- **YOUR TASKS**
1 > In the account of the Uber pickup, which suburb of Pittsburgh is the fast food restaurant in?
2 > Continue the account of the Uber pickup from its last sentence.

----- QUOTED PASSAGE -----

This particular saga begins at a fast food restaurant in West Mifflin, a suburb of Pittsburgh. Uber has the pin for this on a particular side of the building, so that’s where I drove to and waited for my passenger. There are two doors on that side of the building.
Almost always, when I pick up at a fast food restaurant, I’m taking an employee home, and as it happens, this particular establishment has what appears to be a large workspace or office behind one of the doors, so there was absolutely no way I could rule that door out.
The other door has handicapped parking in front. I didn’t know how long I’d be waiting, so I parked across the way, in plain view of both doors, but absolutely not blocking disabled access, and out of the way of cars exiting the drive-thru. My passenger eventually came out, upset that I hadn’t pulled into the handicapped zone. She was not visibly disabled, I don’t have a disabled placard, and there is no special permission for Uber drivers to use handicapped spaces even for disabled passengers.

----- DATA EXTRACTS -----

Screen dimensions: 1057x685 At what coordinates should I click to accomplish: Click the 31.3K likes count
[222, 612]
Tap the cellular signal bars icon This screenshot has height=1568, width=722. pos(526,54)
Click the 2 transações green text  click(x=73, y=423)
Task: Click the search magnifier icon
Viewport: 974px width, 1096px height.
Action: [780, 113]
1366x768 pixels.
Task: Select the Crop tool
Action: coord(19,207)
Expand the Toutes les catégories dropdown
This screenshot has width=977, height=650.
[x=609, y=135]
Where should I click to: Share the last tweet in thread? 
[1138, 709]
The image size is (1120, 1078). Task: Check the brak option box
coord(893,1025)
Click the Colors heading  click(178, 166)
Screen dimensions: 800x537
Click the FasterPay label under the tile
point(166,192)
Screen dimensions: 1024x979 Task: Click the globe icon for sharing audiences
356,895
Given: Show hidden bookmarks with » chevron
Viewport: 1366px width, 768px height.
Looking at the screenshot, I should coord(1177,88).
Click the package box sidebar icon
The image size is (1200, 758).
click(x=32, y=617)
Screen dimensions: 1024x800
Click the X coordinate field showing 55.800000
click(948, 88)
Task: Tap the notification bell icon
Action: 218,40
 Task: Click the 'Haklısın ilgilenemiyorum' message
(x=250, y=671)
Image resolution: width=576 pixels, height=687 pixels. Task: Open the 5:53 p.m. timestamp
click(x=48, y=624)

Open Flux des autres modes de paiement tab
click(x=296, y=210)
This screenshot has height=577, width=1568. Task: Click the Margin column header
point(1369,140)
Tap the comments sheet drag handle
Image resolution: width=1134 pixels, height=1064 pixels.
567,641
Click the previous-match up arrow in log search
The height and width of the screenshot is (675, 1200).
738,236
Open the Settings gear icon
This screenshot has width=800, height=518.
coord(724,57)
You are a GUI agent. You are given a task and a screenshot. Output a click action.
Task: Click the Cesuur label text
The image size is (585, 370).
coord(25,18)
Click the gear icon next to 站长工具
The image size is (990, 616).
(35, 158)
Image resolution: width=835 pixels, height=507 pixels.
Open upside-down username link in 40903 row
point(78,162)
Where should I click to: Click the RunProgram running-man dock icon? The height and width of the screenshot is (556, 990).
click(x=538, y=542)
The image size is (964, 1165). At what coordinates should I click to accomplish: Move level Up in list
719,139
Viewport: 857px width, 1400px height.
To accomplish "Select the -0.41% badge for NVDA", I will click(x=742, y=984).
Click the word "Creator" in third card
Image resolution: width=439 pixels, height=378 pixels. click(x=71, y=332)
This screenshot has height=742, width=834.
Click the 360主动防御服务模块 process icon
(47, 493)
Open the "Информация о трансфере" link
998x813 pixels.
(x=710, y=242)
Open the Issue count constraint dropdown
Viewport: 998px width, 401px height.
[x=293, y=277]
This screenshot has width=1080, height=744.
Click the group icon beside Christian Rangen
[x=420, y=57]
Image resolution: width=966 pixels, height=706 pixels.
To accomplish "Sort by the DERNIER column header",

-----

- **RESPONSES TO THE EXERCISE**
1 > West Mifflin

2 >
Understand, I have been driving for Uber and Lyft since 2016. Thousands upon thousands of passengers have managed to find my car and get in with less argument.
I was strongly tempted to throw her out and cancel the ride. And really, that’s what I should have done, because by taking her, she now has the opportunity to give me a bad rating.
The story isn’t over. This was a trip with a stop at a pawn shop on a busy street in Pittsburgh’s East Liberty neighborhood. The pawn shop has no safe or legal place to stop in front. She promised to be quick. She was not quick. She had to go to a nearby automated teller machine to get cash for the pawn shop. I had pulled onto the sidewalk to try to get out of the way traffic as much as possible, but these are narrow streets and I was still partially blocking traffic.
And so I complained to Uber (figure 1), via a Twitter direct message because the function for contacting Uber support through the app is damned hard to find:
Fig. 1. Screenshot taken December 18, 2022, of message sent to Uber on December 15 by author. A screenshot of the waybill was attached but includes personal information and so is elided here. It suffices to very specifically identify the trip and me as the driver.
They replied in effect that one bad rating wouldn’t have that much effect on my overall driver rating (figure 2).
Fig. 2. Screenshot taken December 18, 2022, by author of message sent to author by Uber on December 15.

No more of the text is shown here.